CAMBRIDGE, Mass. — Biogen (BIIB) thought it had developed a treatment for Lou Gehrig’s disease, a devastating illness that leaves patients trapped in their own atrophying bodies until, inevitably, they die. After early clinical studies yielded encouraging results a few years ago, the biotech company took a home-run swing and launched a huge final-stage trial to prove the drug worked.
When the study failed, scientists broke into tears at the news, crushed that what seemed like a godsend for patients was no better than placebo. And then they went out drinking.
“We took the whole team out, like 30 people, to one of the top restaurants in Boston,” recalled Steve Holtzman, Biogen’s executive vice president of development at the time. “We bought champagne, really fine wine, and we had an Irish funeral.”

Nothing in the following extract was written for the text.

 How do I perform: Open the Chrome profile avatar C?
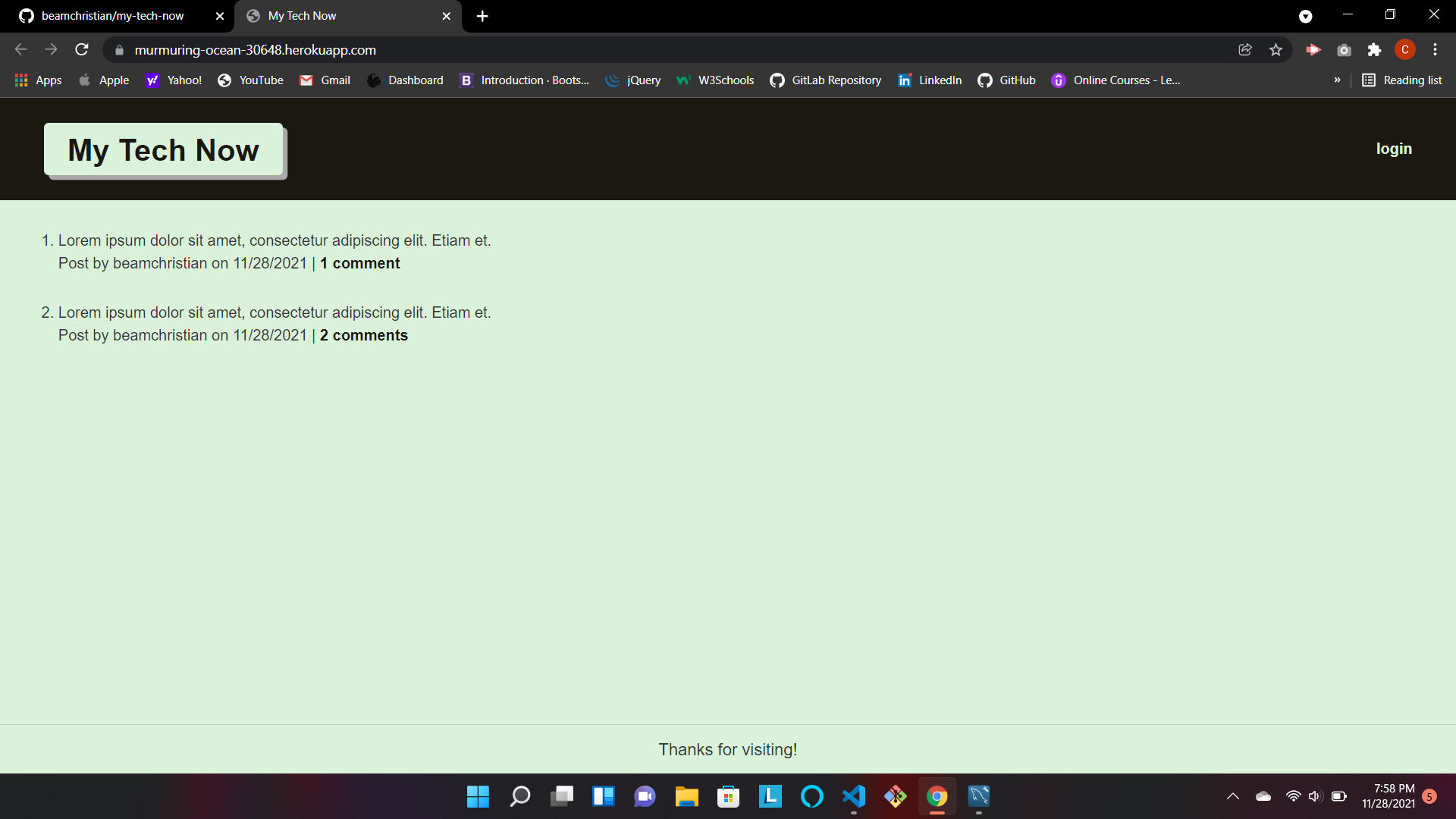[x=1404, y=50]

Such heavy-hearted celebrations are common in biotech, where failures far outnumber successes. Just this summer, giants like Bristol-Myers Squibb, AstraZeneca (AZN), and Celgene (CELG) have run into costly setbacks with drugs in the pipeline. And smaller players including Seres Therapeutics (MCRB), Tokai Pharmaceuticals, and Tobira Therapeutics have endured clinical failures that call into question their long-term survival.

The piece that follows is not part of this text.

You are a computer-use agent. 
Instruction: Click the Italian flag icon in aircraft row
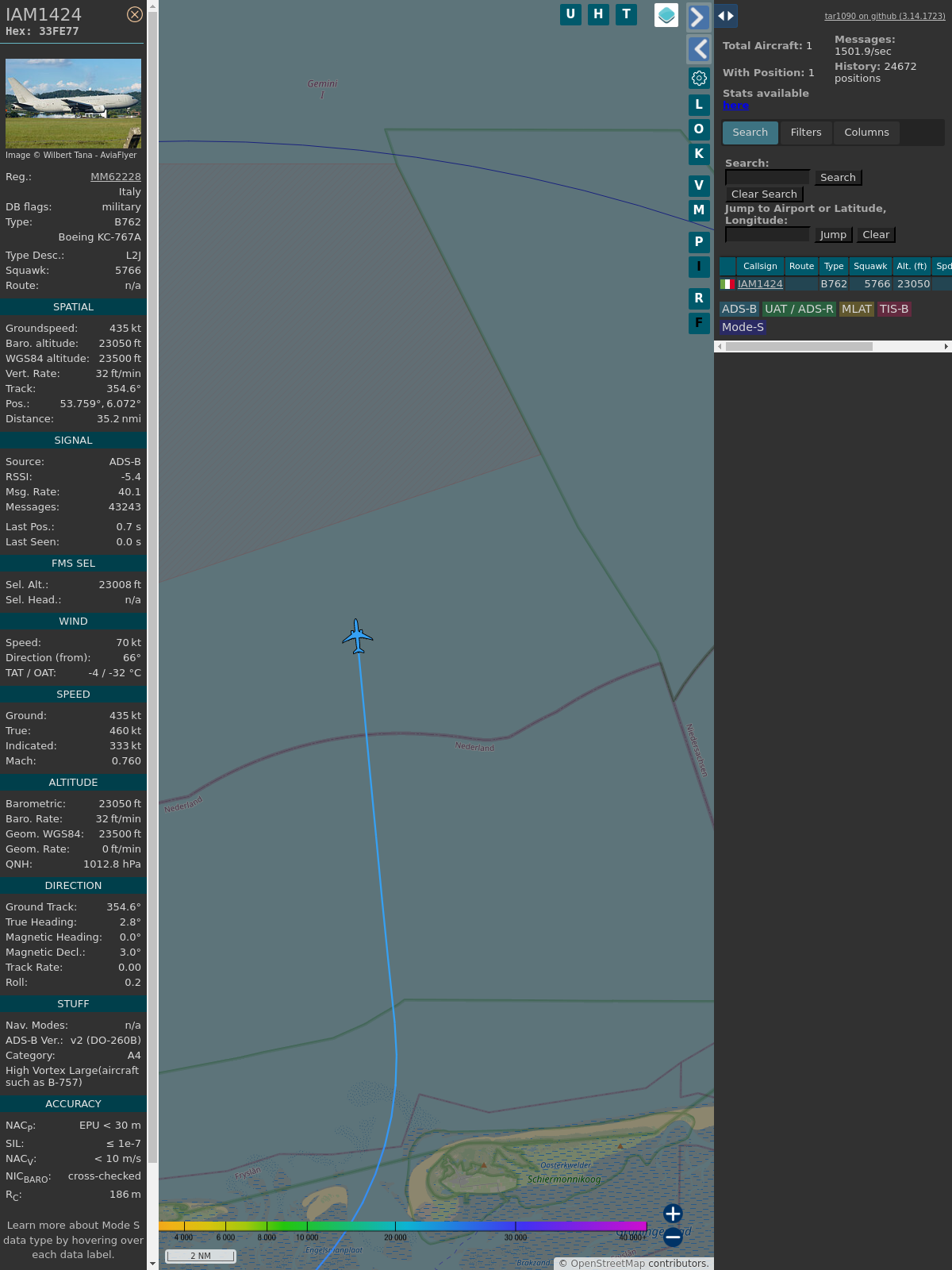727,284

Companies churn through thousands of molecules before hitting upon one safe and effective enough to test in humans. And even those chosen few have but a 10 percent chance at ever making it onto a pharmacist’s shelf, according to data from Biomedtracker, a research service that keeps tabs on the industry.
Drug companies use those dismal rates of success to defend the escalating cost of new treatments. Each approved therapy, they argue, stands on the shoulders of a thousand lesser compounds and should be priced accordingly.
But down among the scientific rank and file, the rate of attrition in drug development is just part of the job. Scientists slog through years of research to get a slot in biotech, then often spend an entire career toiling in labs without once touching a project that matures into an approved drug. It can be emotionally taxing, as Biogen’s investigators learned, leading many companies to commemorate the many noble hypotheses that come up short.
And thus failures are often feted.
“You celebrate the achievement of getting an answer,” said Matthew Kennedy, Merck’s director of neuroscience research, even if that answer is a resounding “no.”
It’s morale maintenance, in part, but toasting a big idea that fell flat also helps encourage scientists to chase the next breakthrough, said Seng Cheng, head of rare disease research at Sanofi’s Genzyme division.
And it’s good business. Publicly traded biotech companies put about a quarter of their revenues into research and development, amounting to a roughly $35 billion investment last year, according to a recent report from Nature Biotechnology. Cutting the cord on a once-promising program saves companies from throwing good money after bad.
“If these failures are found quickly, they’re often rewarded as handsomely as successes,” Seng said.
But choosing when to kill a program is rarely easy. If you ask scientists, “there’s always a glimmer of hope,” said John Butler, CEO of the anemia-focused biotech Akebia Therapeutics (AKBA). A change in chemistry, a pivot in patient recruitment — rarely do researchers perceive a wall that can’t be circumnavigated with a little more time and money.
“Two things are always true: Drugs that deserve to die refuse to die, and yet for over 90 percent of successful drugs, they failed once or more along the way but for a champion refusing to let them die,” said Holtzman, who is now CEO of Cambridge’s Decibel Therapeutics.
That makes for the greatest conundrum in leading a biotech company, Holtzman said. No one wants to mothball what could be the next major advance in cancer, but if you blow your research budget on a thrice-failed drug, you might lose your job.
The trick is balancing passion and objectivity, according to Merck’s Kennedy. Drug hunters must at once be able to go full-bore into their projects and be clear-eyed about their likely failures, he said.
With the ever-present specter of an eventual bad result, companies take pains to reward the little victories along the path of drug development.
Small trophies, plaques, and inscribed pill bottles dot the desks at Merck’s neuroscience operation in Boston, handed out in honor of steps along the path. At Moderna (MRNA) Therapeutics in Cambridge, scientists received ceremonial — but empty — vials of the company’s first drug candidate to commemorate its inaugural clinical trial, now underway.
And when that 1-in-10 shot comes through and a drug wins approval, companies reach a little deeper into their morale budgets. Two years ago, Genzyme got the Food and Drug Administration’s blessing to market a drug for a rare disorder known as Gaucher disease, capping a 15-year process. And so the chemists who discovered it gathered around an oblong table, invited to a slice of company-provided cake. Then they went back to work.